[Date Prev][Date Next][Thread Prev][Thread Next]
[Date Index]
[Thread Index]
- Subject: Re: [Tolua] How to store functions?
- From: Christian Vogler <Christian.Vogler@...>
- Date: Mon, 21 Feb 2005 10:37:15 -0500
Hi Jose,
On Monday 21 February 2005 09:32 am, Jose Marin wrote:
> My actors have a struct like this:
>
> struct Actor{
> ... Some fields ...
> Function OnCollide;
> ... Other events
> };
>
> monsterOgre.OnCollide = ogreCollide
>
> How do I create a header for tolua handle this?
> I've read the docs, but couldn't find how...
is OnCollide *always* a Lua function, for any class and any instance? If yes,
then the simplest way is to do something like this (untested):
int C_set_collision_function(lua_State *L)
{
Actor *a = (Actor *) lua_touserdata(L, 1);
lua_pushvalue(L, 2);
a->function_ref = lua_ref(L, 1);
return 0;
}
lua_register(L, "set_collision_function", C_set_collision_function);
and to call the collision function from C++, you do something like this:
void call_collision_function(lua_State *L, Actor *a)
{
lua_getref(L, a->function_ref);
lua_pcall(L, 0, 0, 0);
}
Then you set the collision function from Lua like this:
set_collision_function(monsterOgre, orgeCollide)
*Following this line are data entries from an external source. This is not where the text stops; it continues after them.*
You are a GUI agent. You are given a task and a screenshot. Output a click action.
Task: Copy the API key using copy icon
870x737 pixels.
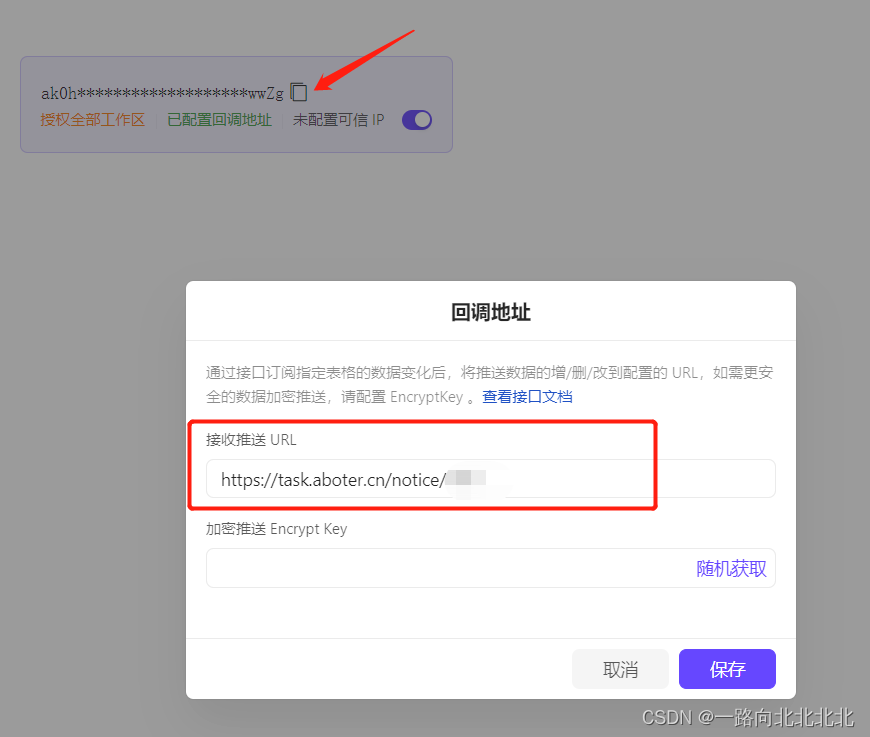click(298, 91)
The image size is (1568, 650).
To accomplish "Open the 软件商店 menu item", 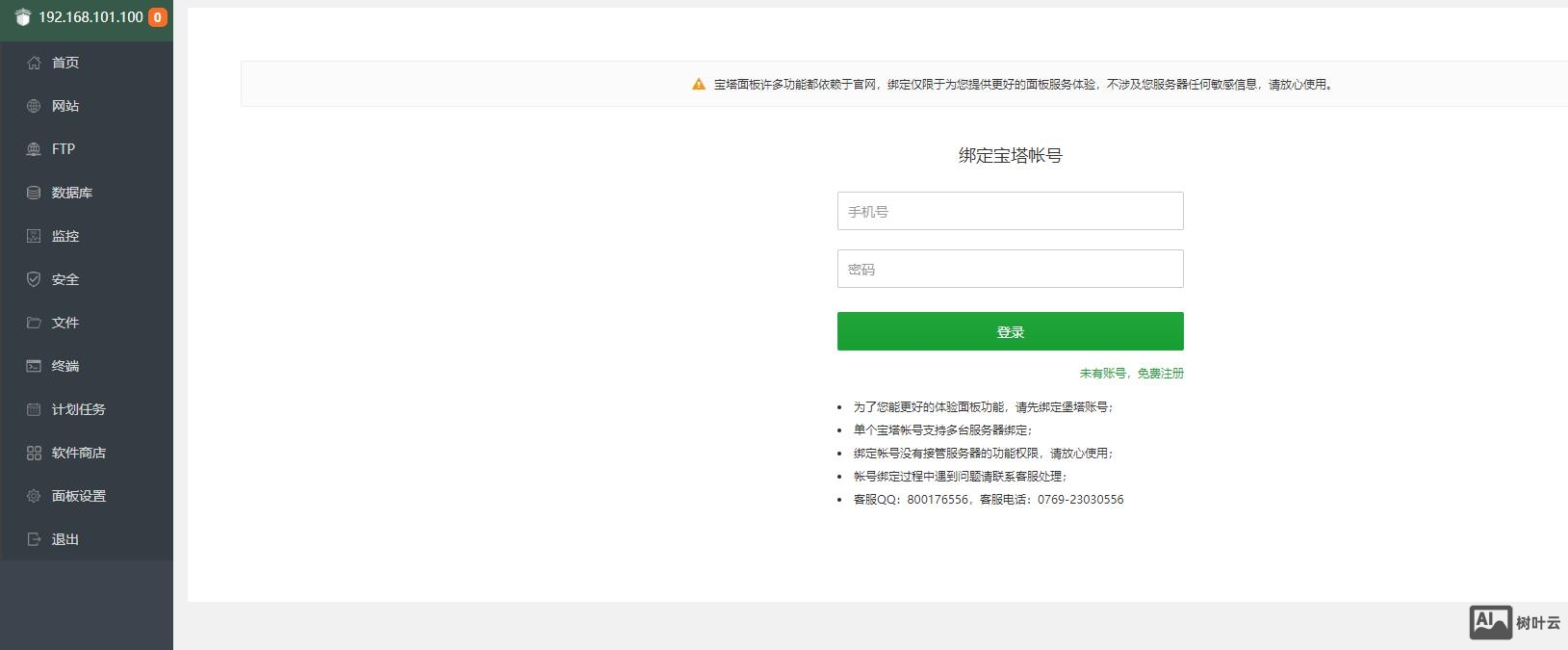I will coord(79,453).
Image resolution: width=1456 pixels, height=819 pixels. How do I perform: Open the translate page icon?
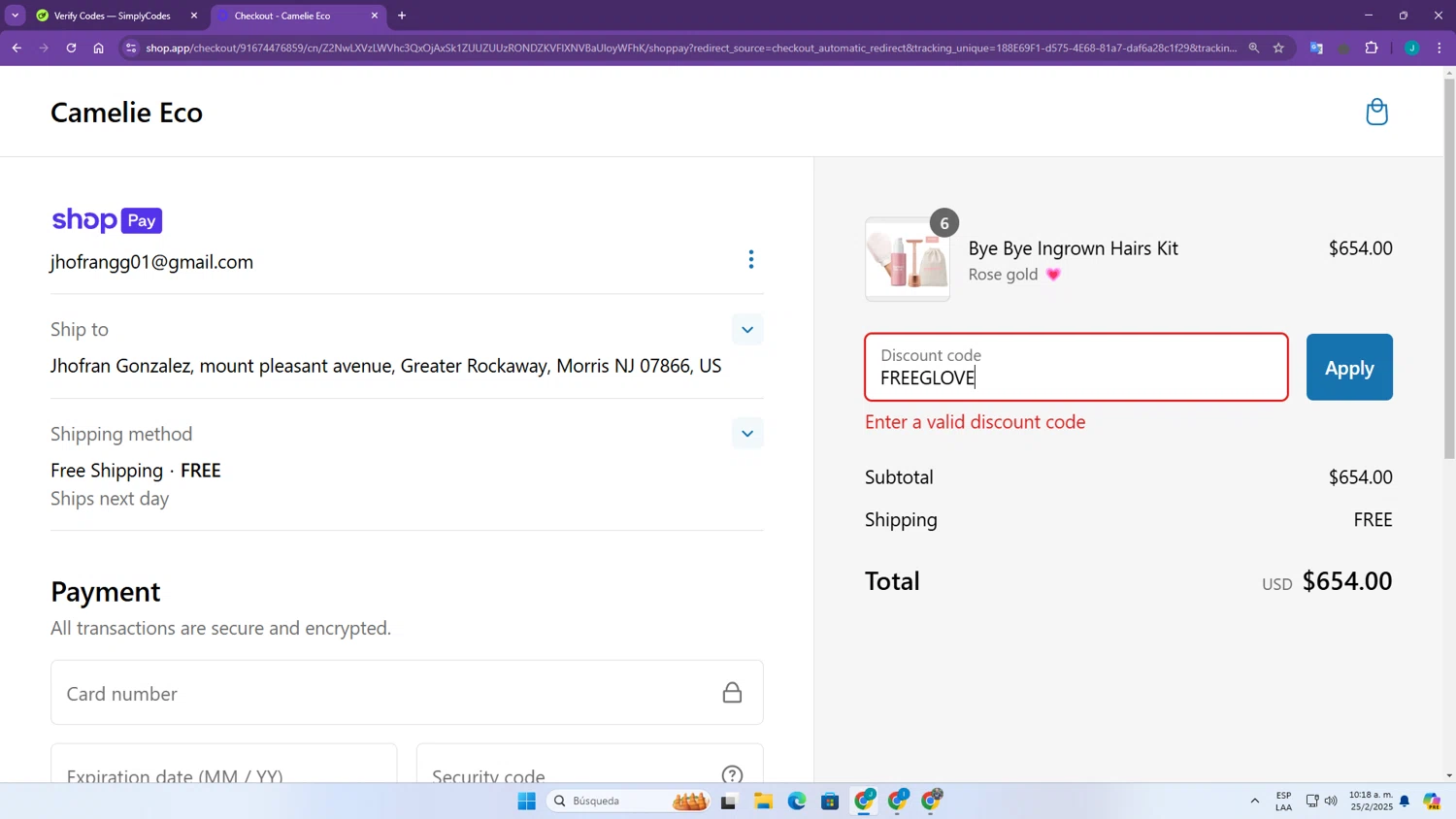pos(1316,48)
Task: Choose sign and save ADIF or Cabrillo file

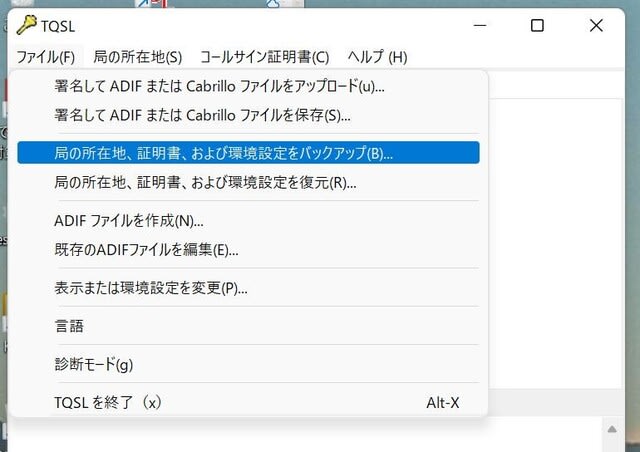Action: (202, 115)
You need to release the reference when the actor is destroyed, so you also put
something like this in the destructor:
Actor::~Actor()
{
lua_unref(L, function_ref);
}
Now, if onCollide also must be permitted to be a C function, things get a lot
more complicated. In this case your best bet is to write an abstract base
class that wraps a collision function:
class Wrapper {
public:
...
virtual call() = 0;
};
Make two subclasses, one that calls a Lua function, and another that calls a
C++ function. For the Lua subclass, you proceed like in the example above.
For the C++ subclass, just have call() forward to the appropriate function.